O amor em excesso difere das paixões porque não acaba bem, sobrevivem às tragédias e machucam para sempre, não sendo possível superá-lo. Não acontecem duas vezes e os atores são sempre os mesmos. Eles cometem as mais inocentes loucuras e sacrificam até o que não têm em nome do outro; morrer por isso não soa absurdo, e não para o amor jamais, apenas caminham para um nível além e são revividos de formas estranhas, incompreensíveis para os não agraciados.
Os simplesmente apaixonados se divertem e sofrem, e continuam assim até que encontrem novas paixões que não são imortais nem duradouras.
Trata-se do número da sorte com o qual nasceram, e que determinam o seu destino amoroso que afetarão a todos com quem interajam e o ambiente no qual vivem, sem que percebam a interligação que faz a vida inexplicável e os sonhos inconclusivos, envoltos em uma neblina misteriosa, embora não literal.


Os outros, os que vivem abaixo da linha dos amores e paixões contentam-se com uma existência simplificada, na qual tomam decisões previsíveis baseadas na lógica e não amam jamais, muito menos são tomados por paixões arrasadoras; acabam por cumprir prazos, realizar tarefas simplórias e dividir suas vidas como famílias sem grandes emoções, complementando as grandes civilizações que existem por um tempo e são arrasadas e destruídas, substituídas por outras com as mesmas bases, alguns resquícios do que eram antes, e que, dependendo de como forem interpretados influirão nos novos acontecimentos.
A base de tudo será sempre o amor em excesso, as paixões arrasadoras, e as combinações lógicas, sem prazeres inesquecíveis nem grandes sofrimentos.
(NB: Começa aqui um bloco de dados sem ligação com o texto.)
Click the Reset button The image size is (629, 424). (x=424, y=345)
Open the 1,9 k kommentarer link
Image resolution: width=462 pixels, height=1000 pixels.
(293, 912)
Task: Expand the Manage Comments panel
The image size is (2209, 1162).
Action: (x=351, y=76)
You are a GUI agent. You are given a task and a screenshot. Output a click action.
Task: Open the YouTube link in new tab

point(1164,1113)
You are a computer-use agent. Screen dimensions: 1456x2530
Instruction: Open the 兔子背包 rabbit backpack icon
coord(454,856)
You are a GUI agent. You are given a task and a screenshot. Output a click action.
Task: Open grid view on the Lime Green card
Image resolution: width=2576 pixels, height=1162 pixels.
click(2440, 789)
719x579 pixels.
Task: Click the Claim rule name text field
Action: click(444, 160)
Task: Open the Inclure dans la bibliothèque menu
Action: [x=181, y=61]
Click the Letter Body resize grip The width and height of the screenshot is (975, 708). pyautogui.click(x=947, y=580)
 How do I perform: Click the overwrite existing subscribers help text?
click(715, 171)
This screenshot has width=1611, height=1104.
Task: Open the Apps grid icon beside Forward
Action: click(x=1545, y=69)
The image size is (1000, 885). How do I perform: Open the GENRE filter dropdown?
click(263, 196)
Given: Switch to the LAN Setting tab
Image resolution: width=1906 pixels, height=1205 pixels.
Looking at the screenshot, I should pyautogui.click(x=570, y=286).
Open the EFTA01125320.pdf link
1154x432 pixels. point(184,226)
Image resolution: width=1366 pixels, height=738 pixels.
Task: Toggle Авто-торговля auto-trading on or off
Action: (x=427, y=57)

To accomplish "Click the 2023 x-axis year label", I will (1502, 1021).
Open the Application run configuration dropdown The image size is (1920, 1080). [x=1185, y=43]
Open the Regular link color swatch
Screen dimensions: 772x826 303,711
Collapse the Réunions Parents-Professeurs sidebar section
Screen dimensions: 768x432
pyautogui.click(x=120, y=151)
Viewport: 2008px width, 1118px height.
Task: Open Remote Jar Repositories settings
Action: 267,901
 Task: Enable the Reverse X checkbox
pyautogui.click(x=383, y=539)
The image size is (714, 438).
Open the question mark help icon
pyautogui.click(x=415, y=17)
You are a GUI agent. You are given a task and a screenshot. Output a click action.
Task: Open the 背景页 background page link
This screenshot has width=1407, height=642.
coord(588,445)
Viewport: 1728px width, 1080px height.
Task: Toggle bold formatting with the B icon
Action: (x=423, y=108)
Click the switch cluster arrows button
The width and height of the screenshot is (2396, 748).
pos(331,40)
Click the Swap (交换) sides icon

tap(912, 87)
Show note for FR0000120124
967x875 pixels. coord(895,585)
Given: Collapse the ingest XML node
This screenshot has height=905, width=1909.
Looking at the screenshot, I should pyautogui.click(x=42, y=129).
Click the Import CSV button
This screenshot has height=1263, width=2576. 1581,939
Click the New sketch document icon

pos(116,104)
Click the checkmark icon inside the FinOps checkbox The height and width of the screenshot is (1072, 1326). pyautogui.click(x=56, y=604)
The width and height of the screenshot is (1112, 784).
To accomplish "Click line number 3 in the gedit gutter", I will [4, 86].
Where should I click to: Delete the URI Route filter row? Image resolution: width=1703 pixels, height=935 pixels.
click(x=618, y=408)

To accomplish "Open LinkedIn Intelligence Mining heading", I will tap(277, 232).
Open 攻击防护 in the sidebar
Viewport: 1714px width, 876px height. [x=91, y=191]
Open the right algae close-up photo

É a parte que equilibra a balança do universo, mantém os mistérios e garantem o mínimo motivo para constante renovação.
Fora disso tudo é escuridão. Há um limbo programado para que todos acreditem em um poder maior, seja qual for, e os que busquem desvendá-los sejam os causadores dos tumultos que levarão as civilizações ao ocaso e sumiço, até que uma nova ressurja e mantenha girando a grande engrenagem sem nome, indefinida e inevitável. A imortalidade se inicia com a inexistência física. Jamais saberemos ao certo, porque todos querem conhecer o céu, mas ninguém está disposto a morrer.